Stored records
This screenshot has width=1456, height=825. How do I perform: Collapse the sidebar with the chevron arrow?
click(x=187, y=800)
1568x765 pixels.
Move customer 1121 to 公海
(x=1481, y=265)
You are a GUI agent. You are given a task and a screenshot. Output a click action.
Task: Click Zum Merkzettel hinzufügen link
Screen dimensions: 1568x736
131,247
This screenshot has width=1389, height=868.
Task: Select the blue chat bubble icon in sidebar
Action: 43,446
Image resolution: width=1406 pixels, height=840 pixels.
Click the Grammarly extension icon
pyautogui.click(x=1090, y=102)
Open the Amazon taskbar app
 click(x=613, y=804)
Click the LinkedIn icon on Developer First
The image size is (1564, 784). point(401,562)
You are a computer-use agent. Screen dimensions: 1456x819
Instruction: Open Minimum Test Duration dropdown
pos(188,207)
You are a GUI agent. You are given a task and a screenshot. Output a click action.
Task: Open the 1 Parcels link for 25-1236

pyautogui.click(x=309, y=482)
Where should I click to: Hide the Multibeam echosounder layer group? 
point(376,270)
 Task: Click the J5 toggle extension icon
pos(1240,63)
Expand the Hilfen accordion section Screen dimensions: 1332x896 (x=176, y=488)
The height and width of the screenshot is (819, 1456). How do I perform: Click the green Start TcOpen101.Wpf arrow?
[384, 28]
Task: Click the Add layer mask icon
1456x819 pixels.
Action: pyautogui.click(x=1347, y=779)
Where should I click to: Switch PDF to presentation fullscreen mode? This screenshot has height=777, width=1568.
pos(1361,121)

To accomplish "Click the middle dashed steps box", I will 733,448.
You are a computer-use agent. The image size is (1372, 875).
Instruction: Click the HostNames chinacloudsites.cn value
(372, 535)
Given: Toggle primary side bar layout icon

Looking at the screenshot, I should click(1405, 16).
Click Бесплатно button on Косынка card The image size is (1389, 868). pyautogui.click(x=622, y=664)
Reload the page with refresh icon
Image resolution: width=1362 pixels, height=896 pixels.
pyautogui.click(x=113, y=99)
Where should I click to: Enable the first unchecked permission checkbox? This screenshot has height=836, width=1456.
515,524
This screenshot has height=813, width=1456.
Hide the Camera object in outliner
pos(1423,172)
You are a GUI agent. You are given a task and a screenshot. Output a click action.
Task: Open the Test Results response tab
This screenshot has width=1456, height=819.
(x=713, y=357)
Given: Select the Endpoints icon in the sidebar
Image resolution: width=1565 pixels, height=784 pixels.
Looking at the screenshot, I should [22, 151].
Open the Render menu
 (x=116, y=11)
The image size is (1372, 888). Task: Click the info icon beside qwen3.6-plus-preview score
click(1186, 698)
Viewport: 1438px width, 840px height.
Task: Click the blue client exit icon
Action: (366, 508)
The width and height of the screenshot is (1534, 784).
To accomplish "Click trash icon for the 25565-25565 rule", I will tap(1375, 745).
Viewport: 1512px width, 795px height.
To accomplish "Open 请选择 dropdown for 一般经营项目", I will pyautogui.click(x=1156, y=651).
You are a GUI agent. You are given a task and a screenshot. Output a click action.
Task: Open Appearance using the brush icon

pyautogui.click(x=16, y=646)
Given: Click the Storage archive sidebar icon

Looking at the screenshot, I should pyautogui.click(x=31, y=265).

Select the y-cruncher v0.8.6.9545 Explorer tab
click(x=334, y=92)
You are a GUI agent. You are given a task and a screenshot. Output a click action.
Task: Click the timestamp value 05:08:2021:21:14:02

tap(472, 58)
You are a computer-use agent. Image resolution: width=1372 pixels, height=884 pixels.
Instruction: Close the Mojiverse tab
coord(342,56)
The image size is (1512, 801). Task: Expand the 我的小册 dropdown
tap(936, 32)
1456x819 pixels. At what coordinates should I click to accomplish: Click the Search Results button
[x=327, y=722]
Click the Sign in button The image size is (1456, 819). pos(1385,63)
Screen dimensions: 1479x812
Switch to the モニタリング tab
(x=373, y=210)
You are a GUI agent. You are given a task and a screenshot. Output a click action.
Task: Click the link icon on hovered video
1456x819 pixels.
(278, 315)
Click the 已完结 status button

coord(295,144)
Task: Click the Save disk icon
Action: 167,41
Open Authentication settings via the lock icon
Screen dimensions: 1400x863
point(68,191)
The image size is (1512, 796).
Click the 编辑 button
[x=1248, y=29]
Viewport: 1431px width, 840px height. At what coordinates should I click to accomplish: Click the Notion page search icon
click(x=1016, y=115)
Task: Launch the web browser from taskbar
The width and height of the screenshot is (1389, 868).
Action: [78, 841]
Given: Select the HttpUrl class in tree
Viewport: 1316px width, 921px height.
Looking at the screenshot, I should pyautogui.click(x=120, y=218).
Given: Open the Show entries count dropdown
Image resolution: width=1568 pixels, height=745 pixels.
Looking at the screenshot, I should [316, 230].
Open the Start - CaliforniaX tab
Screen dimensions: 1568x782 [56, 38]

_THE TASK_
Write down how many lines above contain the string "will", and nothing besides.

_TASK RESPONSE_
3